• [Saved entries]

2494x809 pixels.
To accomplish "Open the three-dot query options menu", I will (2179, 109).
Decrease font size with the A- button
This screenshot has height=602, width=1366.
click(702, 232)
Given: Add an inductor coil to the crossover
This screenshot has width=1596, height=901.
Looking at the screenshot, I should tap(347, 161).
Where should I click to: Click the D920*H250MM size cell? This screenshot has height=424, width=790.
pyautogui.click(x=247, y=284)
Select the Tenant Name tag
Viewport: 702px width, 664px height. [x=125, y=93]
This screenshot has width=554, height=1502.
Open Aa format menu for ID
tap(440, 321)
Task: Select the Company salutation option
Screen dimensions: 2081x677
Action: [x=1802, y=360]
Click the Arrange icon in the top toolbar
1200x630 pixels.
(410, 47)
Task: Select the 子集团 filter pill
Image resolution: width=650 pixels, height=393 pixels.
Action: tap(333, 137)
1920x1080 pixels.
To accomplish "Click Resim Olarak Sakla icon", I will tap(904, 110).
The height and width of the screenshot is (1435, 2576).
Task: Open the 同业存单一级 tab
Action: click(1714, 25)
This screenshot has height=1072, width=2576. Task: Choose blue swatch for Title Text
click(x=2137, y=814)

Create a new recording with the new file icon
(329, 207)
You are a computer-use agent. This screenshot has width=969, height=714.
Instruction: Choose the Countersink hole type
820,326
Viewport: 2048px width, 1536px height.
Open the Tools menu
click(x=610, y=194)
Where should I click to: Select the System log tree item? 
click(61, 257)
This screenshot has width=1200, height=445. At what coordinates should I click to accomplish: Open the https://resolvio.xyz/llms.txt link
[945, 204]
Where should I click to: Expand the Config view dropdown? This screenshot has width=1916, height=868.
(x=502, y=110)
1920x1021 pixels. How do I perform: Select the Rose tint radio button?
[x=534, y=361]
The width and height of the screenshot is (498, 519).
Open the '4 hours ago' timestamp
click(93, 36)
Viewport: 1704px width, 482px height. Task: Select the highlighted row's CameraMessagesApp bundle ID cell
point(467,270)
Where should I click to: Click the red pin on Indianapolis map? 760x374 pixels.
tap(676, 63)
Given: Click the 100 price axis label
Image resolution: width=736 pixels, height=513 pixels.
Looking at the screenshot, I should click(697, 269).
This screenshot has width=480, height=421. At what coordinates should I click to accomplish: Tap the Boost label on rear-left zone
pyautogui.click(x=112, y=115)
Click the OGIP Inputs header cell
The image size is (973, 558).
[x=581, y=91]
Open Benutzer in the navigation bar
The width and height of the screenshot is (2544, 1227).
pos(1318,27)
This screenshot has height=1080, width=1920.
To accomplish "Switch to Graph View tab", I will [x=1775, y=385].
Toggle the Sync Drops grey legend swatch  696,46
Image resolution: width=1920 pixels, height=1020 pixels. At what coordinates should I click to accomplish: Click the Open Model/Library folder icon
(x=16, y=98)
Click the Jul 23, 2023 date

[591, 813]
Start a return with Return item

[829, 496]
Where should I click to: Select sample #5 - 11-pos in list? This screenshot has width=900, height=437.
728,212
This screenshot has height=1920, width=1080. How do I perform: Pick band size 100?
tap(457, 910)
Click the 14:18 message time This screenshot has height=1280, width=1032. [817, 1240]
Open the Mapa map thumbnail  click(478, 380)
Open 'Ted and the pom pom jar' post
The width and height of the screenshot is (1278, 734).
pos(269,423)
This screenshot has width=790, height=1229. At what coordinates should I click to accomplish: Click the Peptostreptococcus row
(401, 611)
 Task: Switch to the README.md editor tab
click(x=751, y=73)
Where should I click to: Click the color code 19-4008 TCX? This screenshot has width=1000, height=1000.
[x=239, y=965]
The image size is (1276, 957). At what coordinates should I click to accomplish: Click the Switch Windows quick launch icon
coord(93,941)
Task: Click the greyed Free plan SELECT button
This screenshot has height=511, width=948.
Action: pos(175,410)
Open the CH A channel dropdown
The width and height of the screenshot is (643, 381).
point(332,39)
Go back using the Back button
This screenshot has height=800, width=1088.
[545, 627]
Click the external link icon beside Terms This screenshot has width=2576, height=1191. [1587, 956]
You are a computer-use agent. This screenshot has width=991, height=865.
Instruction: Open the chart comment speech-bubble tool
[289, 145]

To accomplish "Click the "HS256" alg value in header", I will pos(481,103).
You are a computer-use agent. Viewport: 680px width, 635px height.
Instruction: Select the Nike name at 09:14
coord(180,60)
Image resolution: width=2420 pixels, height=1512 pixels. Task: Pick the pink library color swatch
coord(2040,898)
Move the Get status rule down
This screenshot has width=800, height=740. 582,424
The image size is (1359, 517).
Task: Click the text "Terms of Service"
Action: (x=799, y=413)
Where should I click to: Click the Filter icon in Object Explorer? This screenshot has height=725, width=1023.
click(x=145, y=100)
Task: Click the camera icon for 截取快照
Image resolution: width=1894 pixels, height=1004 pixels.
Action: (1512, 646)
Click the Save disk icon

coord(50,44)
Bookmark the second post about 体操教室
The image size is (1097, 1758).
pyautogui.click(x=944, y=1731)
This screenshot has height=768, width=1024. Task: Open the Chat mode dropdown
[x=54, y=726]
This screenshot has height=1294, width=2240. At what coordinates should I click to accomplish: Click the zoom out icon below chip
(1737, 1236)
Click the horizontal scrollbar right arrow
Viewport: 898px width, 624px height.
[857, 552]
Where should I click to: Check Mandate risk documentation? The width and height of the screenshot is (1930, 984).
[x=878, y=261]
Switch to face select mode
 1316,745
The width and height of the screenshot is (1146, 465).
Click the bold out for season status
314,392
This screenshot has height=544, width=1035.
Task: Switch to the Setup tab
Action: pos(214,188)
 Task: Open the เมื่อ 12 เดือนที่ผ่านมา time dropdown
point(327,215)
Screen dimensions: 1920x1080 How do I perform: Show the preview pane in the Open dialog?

• [Requirement]
Render every line of the data above as a Markdown table with the columns "Row" and "Line", numbering each row and leaving out any blank lines.

• [Output]
| Row | Line |
|---|---|
| 1 | 2494x809 pixels. |
| 2 | To accomplish "Open the three-dot query options menu", I will (2179, 109). |
| 3 | Decrease font size with the A- button |
| 4 | This screenshot has height=602, width=1366. |
| 5 | click(702, 232) |
| 6 | Given: Add an inductor coil to the crossover |
| 7 | This screenshot has width=1596, height=901. |
| 8 | Looking at the screenshot, I should tap(347, 161). |
| 9 | Where should I click to: Click the D920*H250MM size cell? This screenshot has height=424, width=790. |
| 10 | pyautogui.click(x=247, y=284) |
| 11 | Select the Tenant Name tag |
| 12 | Viewport: 702px width, 664px height. [x=125, y=93] |
| 13 | This screenshot has width=554, height=1502. |
| 14 | Open Aa format menu for ID |
| 15 | tap(440, 321) |
| 16 | Task: Select the Company salutation option |
| 17 | Screen dimensions: 2081x677 |
| 18 | Action: [x=1802, y=360] |
| 19 | Click the Arrange icon in the top toolbar |
| 20 | 1200x630 pixels. |
| 21 | (410, 47) |
| 22 | Task: Select the 子集团 filter pill |
| 23 | Image resolution: width=650 pixels, height=393 pixels. |
| 24 | Action: tap(333, 137) |
| 25 | 1920x1080 pixels. |
| 26 | To accomplish "Click Resim Olarak Sakla icon", I will tap(904, 110). |
| 27 | The height and width of the screenshot is (1435, 2576). |
| 28 | Task: Open the 同业存单一级 tab |
| 29 | Action: click(1714, 25) |
| 30 | This screenshot has height=1072, width=2576. Task: Choose blue swatch for Title Text |
| 31 | click(x=2137, y=814) |
| 32 | Create a new recording with the new file icon |
| 33 | (329, 207) |
| 34 | You are a computer-use agent. This screenshot has width=969, height=714. |
| 35 | Instruction: Choose the Countersink hole type |
| 36 | 820,326 |
| 37 | Viewport: 2048px width, 1536px height. |
| 38 | Open the Tools menu |
| 39 | click(x=610, y=194) |
| 40 | Where should I click to: Select the System log tree item?  |
| 41 | click(61, 257) |
| 42 | This screenshot has width=1200, height=445. At what coordinates should I click to accomplish: Open the https://resolvio.xyz/llms.txt link |
| 43 | [945, 204] |
| 44 | Where should I click to: Expand the Config view dropdown? This screenshot has width=1916, height=868. |
| 45 | (x=502, y=110) |
| 46 | 1920x1021 pixels. How do I perform: Select the Rose tint radio button? |
| 47 | [x=534, y=361] |
| 48 | The width and height of the screenshot is (498, 519). |
| 49 | Open the '4 hours ago' timestamp |
| 50 | click(93, 36) |
| 51 | Viewport: 1704px width, 482px height. Task: Select the highlighted row's CameraMessagesApp bundle ID cell |
| 52 | point(467,270) |
| 53 | Where should I click to: Click the red pin on Indianapolis map? 760x374 pixels. |
| 54 | tap(676, 63) |
| 55 | Given: Click the 100 price axis label |
| 56 | Image resolution: width=736 pixels, height=513 pixels. |
| 57 | Looking at the screenshot, I should click(697, 269). |
| 58 | This screenshot has width=480, height=421. At what coordinates should I click to accomplish: Tap the Boost label on rear-left zone |
| 59 | pyautogui.click(x=112, y=115) |
| 60 | Click the OGIP Inputs header cell |
| 61 | The image size is (973, 558). |
| 62 | [x=581, y=91] |
| 63 | Open Benutzer in the navigation bar |
| 64 | The width and height of the screenshot is (2544, 1227). |
| 65 | pos(1318,27) |
| 66 | This screenshot has height=1080, width=1920. |
| 67 | To accomplish "Switch to Graph View tab", I will [x=1775, y=385]. |
| 68 | Toggle the Sync Drops grey legend swatch  696,46 |
| 69 | Image resolution: width=1920 pixels, height=1020 pixels. At what coordinates should I click to accomplish: Click the Open Model/Library folder icon |
| 70 | (x=16, y=98) |
| 71 | Click the Jul 23, 2023 date |
| 72 | [591, 813] |
| 73 | Start a return with Return item |
| 74 | [829, 496] |
| 75 | Where should I click to: Select sample #5 - 11-pos in list? This screenshot has width=900, height=437. |
| 76 | 728,212 |
| 77 | This screenshot has height=1920, width=1080. How do I perform: Pick band size 100? |
| 78 | tap(457, 910) |
| 79 | Click the 14:18 message time This screenshot has height=1280, width=1032. [817, 1240] |
| 80 | Open the Mapa map thumbnail  click(478, 380) |
| 81 | Open 'Ted and the pom pom jar' post |
| 82 | The width and height of the screenshot is (1278, 734). |
| 83 | pos(269,423) |
| 84 | This screenshot has width=790, height=1229. At what coordinates should I click to accomplish: Click the Peptostreptococcus row |
| 85 | (401, 611) |
| 86 |  Task: Switch to the README.md editor tab |
| 87 | click(x=751, y=73) |
| 88 | Where should I click to: Click the color code 19-4008 TCX? This screenshot has width=1000, height=1000. |
| 89 | [x=239, y=965] |
| 90 | The image size is (1276, 957). At what coordinates should I click to accomplish: Click the Switch Windows quick launch icon |
| 91 | coord(93,941) |
| 92 | Task: Click the greyed Free plan SELECT button |
| 93 | This screenshot has height=511, width=948. |
| 94 | Action: pos(175,410) |
| 95 | Open the CH A channel dropdown |
| 96 | The width and height of the screenshot is (643, 381). |
| 97 | point(332,39) |
| 98 | Go back using the Back button |
| 99 | This screenshot has height=800, width=1088. |
| 100 | [545, 627] |
| 101 | Click the external link icon beside Terms This screenshot has width=2576, height=1191. [1587, 956] |
| 102 | You are a computer-use agent. This screenshot has width=991, height=865. |
| 103 | Instruction: Open the chart comment speech-bubble tool |
| 104 | [289, 145] |
| 105 | To accomplish "Click the "HS256" alg value in header", I will pos(481,103). |
| 106 | You are a computer-use agent. Viewport: 680px width, 635px height. |
| 107 | Instruction: Select the Nike name at 09:14 |
| 108 | coord(180,60) |
| 109 | Image resolution: width=2420 pixels, height=1512 pixels. Task: Pick the pink library color swatch |
| 110 | coord(2040,898) |
| 111 | Move the Get status rule down |
| 112 | This screenshot has width=800, height=740. 582,424 |
| 113 | The image size is (1359, 517). |
| 114 | Task: Click the text "Terms of Service" |
| 115 | Action: (x=799, y=413) |
| 116 | Where should I click to: Click the Filter icon in Object Explorer? This screenshot has height=725, width=1023. |
| 117 | click(x=145, y=100) |
| 118 | Task: Click the camera icon for 截取快照 |
| 119 | Image resolution: width=1894 pixels, height=1004 pixels. |
| 120 | Action: (1512, 646) |
| 121 | Click the Save disk icon |
| 122 | coord(50,44) |
| 123 | Bookmark the second post about 体操教室 |
| 124 | The image size is (1097, 1758). |
| 125 | pyautogui.click(x=944, y=1731) |
| 126 | This screenshot has height=768, width=1024. Task: Open the Chat mode dropdown |
| 127 | [x=54, y=726] |
| 128 | This screenshot has height=1294, width=2240. At what coordinates should I click to accomplish: Click the zoom out icon below chip |
| 129 | (1737, 1236) |
| 130 | Click the horizontal scrollbar right arrow |
| 131 | Viewport: 898px width, 624px height. |
| 132 | [857, 552] |
| 133 | Where should I click to: Check Mandate risk documentation? The width and height of the screenshot is (1930, 984). |
| 134 | [x=878, y=261] |
| 135 | Switch to face select mode |
| 136 |  1316,745 |
| 137 | The width and height of the screenshot is (1146, 465). |
| 138 | Click the bold out for season status |
| 139 | 314,392 |
| 140 | This screenshot has height=544, width=1035. |
| 141 | Task: Switch to the Setup tab |
| 142 | Action: pos(214,188) |
| 143 |  Task: Open the เมื่อ 12 เดือนที่ผ่านมา time dropdown |
| 144 | point(327,215) |
| 145 | Screen dimensions: 1920x1080 How do I perform: Show the preview pane in the Open dialog? |